Arts and Scraps Store  Manager Stevie Baki stands at the entrance of the community store, where patrons can check in and purchase a bulk-order bag.

Arts and Scraps Store Manager Stevie Baki stands at the entrance of the community store, where patrons can check in and purchase a bulk-order bag.

Photo by Jonathan Shead

Save money without sacrificing sentimental value

Experts offer ideas to make the most of this holiday season

By: Jonathan Shead | C&G Newspapers | Published December 21, 2020

METRO DETROIT — Many people feel the financial impact of COVID-19, but financial experts at Greenpath Financial Wellness believe that shouldn’t stop them from celebrating, sharing joy and making this season special.

Greenpath Financial Wellness Program Manager Dusti Young said saving some funds and spreading even more cheer than years before is entirely possible if people plan ahead to be intentional.

“We know that spending can be emotional, so one of the challenges we are absolutely facing (this year) is people are making up for the fact that they can’t travel to be with family or can’t enjoy that time they’d normally spend with someone,” Young said. “Shoppers may end up buying more impulsively or end up spending more time online. They might be succumbing to the other stresses in life and using shopping to cope.”

While shopping for others this holiday season shouldn’t be looked at negatively, no matter your personal financial circumstances, Young added, she urges everyone to be intentional about the ways they’re choosing to spend their money.

“We don’t want them to end up having buyer’s remorse or feeling bad about the fact that they did spend. The best way for them to take a proactive approach is to make a holiday budget. Create a list for who you want to buy for and what you’re planning to spend.”

Young said this season is a great opportunity to redefine what a gift is and save some money at the same time.

“I think what people have learned during the pandemic is that connection is more important than things,” she said. “A lot of times, we give gifts because it’s the tradition and it’s expected, but that’s not what people remember.
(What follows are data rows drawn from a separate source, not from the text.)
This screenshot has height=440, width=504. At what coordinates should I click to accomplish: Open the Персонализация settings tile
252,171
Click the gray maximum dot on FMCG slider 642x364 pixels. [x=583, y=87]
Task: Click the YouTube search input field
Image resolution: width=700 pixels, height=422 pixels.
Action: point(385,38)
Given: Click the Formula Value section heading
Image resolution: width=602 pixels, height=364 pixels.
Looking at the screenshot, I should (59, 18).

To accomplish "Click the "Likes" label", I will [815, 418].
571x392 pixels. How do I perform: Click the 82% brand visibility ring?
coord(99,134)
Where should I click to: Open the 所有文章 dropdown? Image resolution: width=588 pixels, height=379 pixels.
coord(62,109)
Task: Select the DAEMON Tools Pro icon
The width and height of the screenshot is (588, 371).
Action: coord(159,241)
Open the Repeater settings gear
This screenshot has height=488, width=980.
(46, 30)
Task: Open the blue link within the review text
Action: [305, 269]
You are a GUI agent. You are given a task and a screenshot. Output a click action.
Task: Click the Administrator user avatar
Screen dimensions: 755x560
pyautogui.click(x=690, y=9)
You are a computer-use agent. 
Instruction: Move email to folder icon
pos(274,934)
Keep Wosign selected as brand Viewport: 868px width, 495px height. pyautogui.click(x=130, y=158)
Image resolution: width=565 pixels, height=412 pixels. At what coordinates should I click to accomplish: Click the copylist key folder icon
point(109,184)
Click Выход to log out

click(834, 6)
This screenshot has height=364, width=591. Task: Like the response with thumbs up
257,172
What people remember is how you made them feel. What they remember is that experience they had with you.”

One experience some people grew to love this past year was getting outdoors, which could be given next year through a Huron-Clinton Metroparks annual pass.

“Giving the gift of the outdoors is great because it allows people to experience the outdoors for an entire year. It’s not a gift that you use once and throw away,” Metroparks Chief of Marketing and Communication Danielle Mauter said. “As we all saw this year with the pandemic, being able to get outside and improve your mental and physical health is really beneficial for everybody. This is a great way to give people that gift of being able to improve themselves.”

Annual metroparks passes are currently being sold at a discounted rate of $35 until Dec. 31, at which time they will increase to $40 for residents and $45 for nonresidents. Mauter said park-goers can expect a full slate of programs coming up in the winter season, including winter guided hikes, winter birding programs, maple sugaring demonstrations and more. The Metroparks also offer gift cards that can be used to pay for programming, golf rounds and other rentals.

For more information, visit

Another way families can save money and share memories this year is by getting creative with an art project. At Arts and Scraps in Detroit, Store Manager Stevie Baki said their store has an abundance of recycled offerings to choose from and create with.

Customers can find anything — recycled stationery, picture frames and magazines, fabrics and recycled furniture, used board games, glassware and other miscellaneous knick-knacks — at the store, all for cheap. Customers can purchase whatever they can fit into a small paper bag for $4.50 or a large paper bag for $8.

“Really what we encourage is people make an appointment at our store, come in and gather stuff to make whatever creative project you could possibly want. You can kind of suit it to whoever you want to give the gift to,” they said, adding that the store is currently selling individual pre-made gifts on their Instagram account, Detroit Community Store, for anywhere from $5 to $20.

Not only does buying from Arts and Scraps help the environment by purchasing recycled goods, but it can also help you create a memory you won’t forget this holiday season, Baki said.

“You’re creating a memory and an experience that you’re going to share with your family. While gifts and objects are loving and caring for someone, it’s not the same thing as creating something you get to remember year after year.”